At the two airports, the agents never actually boarded planes, but made it as far as the jetway unchallenged before turning back.
 
 
The agents briefed lawmakers and representatives from the various agencies affected at a closed-door meeting Tuesday, the committee staff said.
 
 
"All were very interested in how the men got in. Some were very disturbed," said one staffer.
 
 
The FBI issued a press release Wednesday announcing "additional security measures for FBI headquarters and other FBI locations."
 
 
The FBI said that, based on the recommendations received Tuesday from the House subcommittee, it will now require non-FBI law enforcement officers entering headquarters to be required to surrender their weapons unless they have prior clearance.
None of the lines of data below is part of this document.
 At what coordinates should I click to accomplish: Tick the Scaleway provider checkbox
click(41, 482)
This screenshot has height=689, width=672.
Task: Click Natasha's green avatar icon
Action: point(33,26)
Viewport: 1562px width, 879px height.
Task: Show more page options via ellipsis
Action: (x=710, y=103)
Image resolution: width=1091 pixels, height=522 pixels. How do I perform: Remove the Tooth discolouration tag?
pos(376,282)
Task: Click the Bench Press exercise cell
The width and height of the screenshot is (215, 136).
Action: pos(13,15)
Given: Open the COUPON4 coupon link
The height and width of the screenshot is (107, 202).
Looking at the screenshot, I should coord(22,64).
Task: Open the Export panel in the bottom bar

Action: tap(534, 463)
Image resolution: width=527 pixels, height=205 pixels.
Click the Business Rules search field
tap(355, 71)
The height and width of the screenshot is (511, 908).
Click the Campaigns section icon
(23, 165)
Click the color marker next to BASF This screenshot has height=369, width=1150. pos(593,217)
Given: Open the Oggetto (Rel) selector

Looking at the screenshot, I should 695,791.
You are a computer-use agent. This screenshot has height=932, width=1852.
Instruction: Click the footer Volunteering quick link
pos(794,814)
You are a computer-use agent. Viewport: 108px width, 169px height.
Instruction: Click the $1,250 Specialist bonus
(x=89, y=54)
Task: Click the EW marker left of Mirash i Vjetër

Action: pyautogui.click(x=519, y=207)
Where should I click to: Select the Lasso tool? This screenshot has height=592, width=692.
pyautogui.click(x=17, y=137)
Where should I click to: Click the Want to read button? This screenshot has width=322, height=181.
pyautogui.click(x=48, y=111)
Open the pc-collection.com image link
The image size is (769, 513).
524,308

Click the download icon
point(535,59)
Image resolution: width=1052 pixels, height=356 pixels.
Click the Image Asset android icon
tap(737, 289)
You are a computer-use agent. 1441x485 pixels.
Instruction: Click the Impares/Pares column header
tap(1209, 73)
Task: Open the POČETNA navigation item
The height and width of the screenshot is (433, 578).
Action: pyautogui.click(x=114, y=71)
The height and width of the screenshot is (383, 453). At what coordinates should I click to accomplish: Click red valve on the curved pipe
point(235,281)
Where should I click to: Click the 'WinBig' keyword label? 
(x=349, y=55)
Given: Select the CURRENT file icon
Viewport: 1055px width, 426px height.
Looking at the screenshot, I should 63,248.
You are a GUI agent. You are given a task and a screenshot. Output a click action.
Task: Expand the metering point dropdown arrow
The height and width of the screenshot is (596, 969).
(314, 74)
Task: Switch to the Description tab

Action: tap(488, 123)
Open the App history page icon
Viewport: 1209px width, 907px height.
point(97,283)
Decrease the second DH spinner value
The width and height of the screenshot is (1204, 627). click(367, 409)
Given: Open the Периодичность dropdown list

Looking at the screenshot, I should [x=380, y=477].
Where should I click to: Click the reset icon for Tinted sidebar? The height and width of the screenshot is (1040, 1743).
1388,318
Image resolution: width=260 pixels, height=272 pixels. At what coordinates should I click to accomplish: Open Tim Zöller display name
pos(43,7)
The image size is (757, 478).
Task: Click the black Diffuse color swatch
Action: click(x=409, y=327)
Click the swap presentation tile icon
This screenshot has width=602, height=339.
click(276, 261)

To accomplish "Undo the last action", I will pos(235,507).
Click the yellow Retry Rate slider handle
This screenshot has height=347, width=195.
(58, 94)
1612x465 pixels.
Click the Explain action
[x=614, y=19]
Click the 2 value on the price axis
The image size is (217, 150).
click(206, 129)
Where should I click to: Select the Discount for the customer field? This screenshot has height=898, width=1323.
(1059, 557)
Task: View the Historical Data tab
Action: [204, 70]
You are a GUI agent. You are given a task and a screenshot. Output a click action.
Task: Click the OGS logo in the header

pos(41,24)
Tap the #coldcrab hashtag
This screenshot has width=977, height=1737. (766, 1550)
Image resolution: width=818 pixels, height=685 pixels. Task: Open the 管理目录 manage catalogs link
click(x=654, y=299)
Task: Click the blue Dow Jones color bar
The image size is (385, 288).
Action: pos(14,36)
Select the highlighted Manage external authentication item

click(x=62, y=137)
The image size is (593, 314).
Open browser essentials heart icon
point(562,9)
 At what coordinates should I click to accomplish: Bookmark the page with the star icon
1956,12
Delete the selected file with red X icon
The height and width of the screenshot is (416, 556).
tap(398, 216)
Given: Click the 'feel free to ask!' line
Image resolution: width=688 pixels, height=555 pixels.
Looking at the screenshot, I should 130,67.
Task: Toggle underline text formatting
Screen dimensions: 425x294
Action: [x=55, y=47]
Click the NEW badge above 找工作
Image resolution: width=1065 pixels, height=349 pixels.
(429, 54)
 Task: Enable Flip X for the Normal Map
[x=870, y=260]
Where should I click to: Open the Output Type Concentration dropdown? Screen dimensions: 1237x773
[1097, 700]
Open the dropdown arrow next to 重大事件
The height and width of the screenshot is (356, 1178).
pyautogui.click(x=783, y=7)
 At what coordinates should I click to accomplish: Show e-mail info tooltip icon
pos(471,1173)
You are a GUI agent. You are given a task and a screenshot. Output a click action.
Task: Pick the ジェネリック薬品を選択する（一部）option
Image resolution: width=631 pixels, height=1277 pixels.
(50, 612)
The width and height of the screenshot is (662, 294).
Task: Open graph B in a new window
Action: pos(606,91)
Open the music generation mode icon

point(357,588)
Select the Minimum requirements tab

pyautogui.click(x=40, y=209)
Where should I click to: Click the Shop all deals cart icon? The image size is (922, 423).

Also, it said "positive identification of visitor security protocols have been supplemented."
 
 
Committee staff said the phony credentials were made with off-the-shelf software and resembled actual NYPD and DEA badges "to the untrained eye." They said such technology is readily available and could be used by other governments, terrorists or criminals.
 
 
CIA spokesman Mark Mansfield told CNN that, while "two or three" of the undercover agents were able to talk their way onto CIA property, they did not pose a security risk.
 
 
After showing identification to the CIA security personnel, "Several of them did come onto our compound," Mansfield said. Only later did the CIA learn that the identification was false.
 
 
The agents were "escorted at all times by an armed security official," said Mansfield, and were allowed access only to "the museum and the gift shop on the first floor."
 
 
Mansfield said, "At no time were they near any classified material, senior officials or the offices of senior officials."
 
 
Defense Department security personnel were "incensed at the way this review or test was done" when they learned that they had been had, said an official who asked not to be identified.
 
 
"If you held [the fake I.D.s] beside the real ones," he said, "you can't tell the difference."